OK, so maybe the Artist Formerly Known as Sheriff Joe was a bit zealous in wanting to uphold immigration law as well as that endemic to Maricopa County. One would imagine he is not the only lawman to feel this way, and Arizona does possess its own unique challenges within the immigration sphere. Moreover, as Arpaio’s supporters would allege, this trial was, above all else, a “show trial.” The man was working with the federal government to help them in their pursuit of those who had failed to abide by the law. That’s not such a bad thing, is it? You’d really put an octogenarian in jail for up to six months? If it were just about giving the federal courts the proverbial middle finger, perhaps one might be tempted to agree with Joe Arpaio’s fervent champions. Might, I stress, might.

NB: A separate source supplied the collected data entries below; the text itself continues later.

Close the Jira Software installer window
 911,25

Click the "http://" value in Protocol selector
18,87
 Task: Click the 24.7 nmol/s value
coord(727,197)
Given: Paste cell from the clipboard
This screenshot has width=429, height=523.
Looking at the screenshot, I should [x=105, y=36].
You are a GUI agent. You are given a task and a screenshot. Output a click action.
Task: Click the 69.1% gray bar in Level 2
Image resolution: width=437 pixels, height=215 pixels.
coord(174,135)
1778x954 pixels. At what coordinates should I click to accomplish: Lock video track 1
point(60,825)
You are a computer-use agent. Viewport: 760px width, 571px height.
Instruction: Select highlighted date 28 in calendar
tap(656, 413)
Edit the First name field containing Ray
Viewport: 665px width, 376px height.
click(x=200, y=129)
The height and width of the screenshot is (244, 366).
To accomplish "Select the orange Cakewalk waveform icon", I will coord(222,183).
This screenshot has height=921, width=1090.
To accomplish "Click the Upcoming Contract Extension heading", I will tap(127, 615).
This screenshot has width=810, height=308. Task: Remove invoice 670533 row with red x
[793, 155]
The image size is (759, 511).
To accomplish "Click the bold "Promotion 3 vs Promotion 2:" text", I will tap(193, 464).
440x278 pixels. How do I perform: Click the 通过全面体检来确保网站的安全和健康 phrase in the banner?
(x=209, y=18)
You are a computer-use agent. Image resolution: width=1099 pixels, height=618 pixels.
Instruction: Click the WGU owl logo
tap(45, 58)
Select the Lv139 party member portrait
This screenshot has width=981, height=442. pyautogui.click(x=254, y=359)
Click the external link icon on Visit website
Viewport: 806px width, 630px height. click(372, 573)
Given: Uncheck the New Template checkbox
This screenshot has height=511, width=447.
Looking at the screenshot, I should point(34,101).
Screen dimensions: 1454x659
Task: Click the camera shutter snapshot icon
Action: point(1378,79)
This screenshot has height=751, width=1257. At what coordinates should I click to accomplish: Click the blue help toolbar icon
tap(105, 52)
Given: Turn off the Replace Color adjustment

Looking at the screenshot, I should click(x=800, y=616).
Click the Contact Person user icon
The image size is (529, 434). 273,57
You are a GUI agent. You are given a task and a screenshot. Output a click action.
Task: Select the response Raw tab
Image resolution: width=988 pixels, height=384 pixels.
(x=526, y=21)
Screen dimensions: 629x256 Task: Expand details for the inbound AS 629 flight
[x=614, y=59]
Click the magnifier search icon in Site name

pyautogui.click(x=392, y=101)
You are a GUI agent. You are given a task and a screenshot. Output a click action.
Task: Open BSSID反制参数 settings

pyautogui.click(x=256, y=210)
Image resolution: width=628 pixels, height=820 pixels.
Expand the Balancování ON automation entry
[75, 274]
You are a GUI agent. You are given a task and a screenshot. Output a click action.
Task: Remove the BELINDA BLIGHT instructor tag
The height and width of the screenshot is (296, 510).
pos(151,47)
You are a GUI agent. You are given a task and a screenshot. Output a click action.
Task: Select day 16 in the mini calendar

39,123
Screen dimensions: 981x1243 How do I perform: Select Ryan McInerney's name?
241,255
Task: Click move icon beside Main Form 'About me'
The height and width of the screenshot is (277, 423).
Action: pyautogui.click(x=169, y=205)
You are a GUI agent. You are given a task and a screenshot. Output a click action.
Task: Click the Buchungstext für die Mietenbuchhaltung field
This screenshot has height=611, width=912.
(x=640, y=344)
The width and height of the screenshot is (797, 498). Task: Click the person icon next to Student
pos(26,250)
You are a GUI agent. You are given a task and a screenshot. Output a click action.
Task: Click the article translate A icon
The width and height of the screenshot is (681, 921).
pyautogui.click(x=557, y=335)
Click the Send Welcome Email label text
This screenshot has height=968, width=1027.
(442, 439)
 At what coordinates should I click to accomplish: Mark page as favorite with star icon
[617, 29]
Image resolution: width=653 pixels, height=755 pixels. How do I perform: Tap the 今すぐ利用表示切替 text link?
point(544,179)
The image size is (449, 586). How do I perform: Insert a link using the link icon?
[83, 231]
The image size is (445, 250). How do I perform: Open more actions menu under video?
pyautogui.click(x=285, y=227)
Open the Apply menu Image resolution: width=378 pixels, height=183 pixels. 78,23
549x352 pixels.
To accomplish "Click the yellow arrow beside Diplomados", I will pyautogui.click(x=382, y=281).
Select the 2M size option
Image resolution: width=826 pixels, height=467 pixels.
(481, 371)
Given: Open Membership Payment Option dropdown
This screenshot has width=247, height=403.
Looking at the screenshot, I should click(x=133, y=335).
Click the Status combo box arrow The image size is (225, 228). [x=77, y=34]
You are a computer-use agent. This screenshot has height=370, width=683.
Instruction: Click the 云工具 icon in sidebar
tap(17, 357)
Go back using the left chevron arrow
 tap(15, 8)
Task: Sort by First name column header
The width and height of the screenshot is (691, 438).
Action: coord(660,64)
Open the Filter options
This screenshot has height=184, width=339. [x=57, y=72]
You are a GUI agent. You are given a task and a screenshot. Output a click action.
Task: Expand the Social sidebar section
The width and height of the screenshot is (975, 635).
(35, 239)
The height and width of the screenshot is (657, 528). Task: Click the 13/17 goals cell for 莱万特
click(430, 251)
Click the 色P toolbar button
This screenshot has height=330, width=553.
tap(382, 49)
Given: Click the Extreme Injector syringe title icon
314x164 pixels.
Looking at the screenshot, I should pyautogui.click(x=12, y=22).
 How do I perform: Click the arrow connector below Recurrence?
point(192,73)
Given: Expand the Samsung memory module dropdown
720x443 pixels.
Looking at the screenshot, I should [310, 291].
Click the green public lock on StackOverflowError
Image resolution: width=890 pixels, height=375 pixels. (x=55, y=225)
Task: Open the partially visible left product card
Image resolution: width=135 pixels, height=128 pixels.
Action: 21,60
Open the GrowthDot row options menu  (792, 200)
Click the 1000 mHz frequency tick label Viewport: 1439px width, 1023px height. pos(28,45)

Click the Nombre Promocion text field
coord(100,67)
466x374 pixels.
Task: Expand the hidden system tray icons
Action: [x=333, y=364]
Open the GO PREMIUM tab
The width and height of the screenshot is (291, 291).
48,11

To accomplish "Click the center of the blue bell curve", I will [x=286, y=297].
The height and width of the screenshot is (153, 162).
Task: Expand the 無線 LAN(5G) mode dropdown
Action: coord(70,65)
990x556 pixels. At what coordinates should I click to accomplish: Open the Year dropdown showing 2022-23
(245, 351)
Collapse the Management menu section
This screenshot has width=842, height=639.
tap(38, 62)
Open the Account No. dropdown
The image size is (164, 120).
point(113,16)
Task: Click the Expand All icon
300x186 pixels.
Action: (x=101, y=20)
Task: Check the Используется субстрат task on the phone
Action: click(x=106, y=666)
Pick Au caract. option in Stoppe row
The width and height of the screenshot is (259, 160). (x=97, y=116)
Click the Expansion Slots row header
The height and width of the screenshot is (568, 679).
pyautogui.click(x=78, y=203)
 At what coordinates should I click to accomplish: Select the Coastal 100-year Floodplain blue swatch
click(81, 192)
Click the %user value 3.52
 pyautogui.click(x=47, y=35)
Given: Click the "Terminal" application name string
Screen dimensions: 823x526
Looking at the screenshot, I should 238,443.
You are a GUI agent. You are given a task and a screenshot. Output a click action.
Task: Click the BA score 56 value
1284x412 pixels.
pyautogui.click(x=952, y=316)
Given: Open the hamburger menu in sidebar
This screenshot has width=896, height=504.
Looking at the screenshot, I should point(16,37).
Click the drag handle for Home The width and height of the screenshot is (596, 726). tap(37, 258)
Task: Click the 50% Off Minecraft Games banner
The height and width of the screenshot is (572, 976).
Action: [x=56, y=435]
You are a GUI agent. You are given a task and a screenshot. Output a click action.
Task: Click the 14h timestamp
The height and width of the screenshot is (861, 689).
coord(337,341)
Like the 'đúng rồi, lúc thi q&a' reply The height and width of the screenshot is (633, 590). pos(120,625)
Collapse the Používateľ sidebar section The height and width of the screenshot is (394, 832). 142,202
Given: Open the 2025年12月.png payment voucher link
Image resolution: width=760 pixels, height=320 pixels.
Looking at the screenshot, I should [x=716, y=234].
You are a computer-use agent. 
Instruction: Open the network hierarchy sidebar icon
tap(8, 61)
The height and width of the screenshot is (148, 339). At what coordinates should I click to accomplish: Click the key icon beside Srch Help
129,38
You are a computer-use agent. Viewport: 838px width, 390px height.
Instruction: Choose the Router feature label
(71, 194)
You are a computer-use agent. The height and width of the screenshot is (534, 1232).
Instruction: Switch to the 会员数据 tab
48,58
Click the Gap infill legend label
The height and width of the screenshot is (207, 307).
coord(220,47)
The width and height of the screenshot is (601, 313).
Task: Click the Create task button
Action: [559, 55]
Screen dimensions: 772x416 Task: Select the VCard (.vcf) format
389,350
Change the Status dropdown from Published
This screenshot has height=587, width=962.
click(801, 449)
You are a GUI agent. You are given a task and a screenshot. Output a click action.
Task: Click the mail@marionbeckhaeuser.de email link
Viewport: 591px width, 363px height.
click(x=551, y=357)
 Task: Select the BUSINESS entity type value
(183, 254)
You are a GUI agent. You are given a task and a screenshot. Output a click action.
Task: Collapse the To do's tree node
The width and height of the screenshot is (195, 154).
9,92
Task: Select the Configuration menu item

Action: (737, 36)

Thus far, however, we have only scratched the surface of how Joe Arpaio became one of the most hated sheriffs, if not the most hated sheriff, in all of America. Michelle Mark, writing for Business Insider, profiles the litany of policies enacted under Arpaio’s watch that human rights activists would find more than disagreeable. He removed salt and pepper as well as coffee from the meals at county jails, of which there were only two a day. He held inmates outside in “Tent City” in extreme conditions in summer and winter with limited amounts of cold water during the former and meant no heaters or jackets during the latter. His office was regularly cited for use of excessive force, including use of pepper spray and restraint chairs. He approved of “random” searches of cars for people suspected of being illegal immigrants (which, often enough, were Native Americans instead of Hispanics/Latinos), and supported Arizona SB 1070, also known as the “Papers, Please” law and ratified in 2010, which essentially allowed uniformed police to harass and intimidate people within Arizona’s Spanish-speaking community. For all his bluster about being America’s “toughest sheriff,” Joe Arpaio and the Maricopa County Sheriff’s Office were sued an inordinate amount of times from the families of those convicted of crimes, alleging police brutality. What makes this all especially egregious is that the Justice Department knew full well of the scope of Arpaio’s use of racial profiling and other misdeeds, but let him off with little more than a slap on the wrist. Democrat Janet Napolitano, prior to becoming governor of Arizona, led that investigation. So, naturally, whose endorsement did Napolitano seek and get in advance of her first gubernatorial election victory? Joe Arpaio’s. Politics is great like that, huh?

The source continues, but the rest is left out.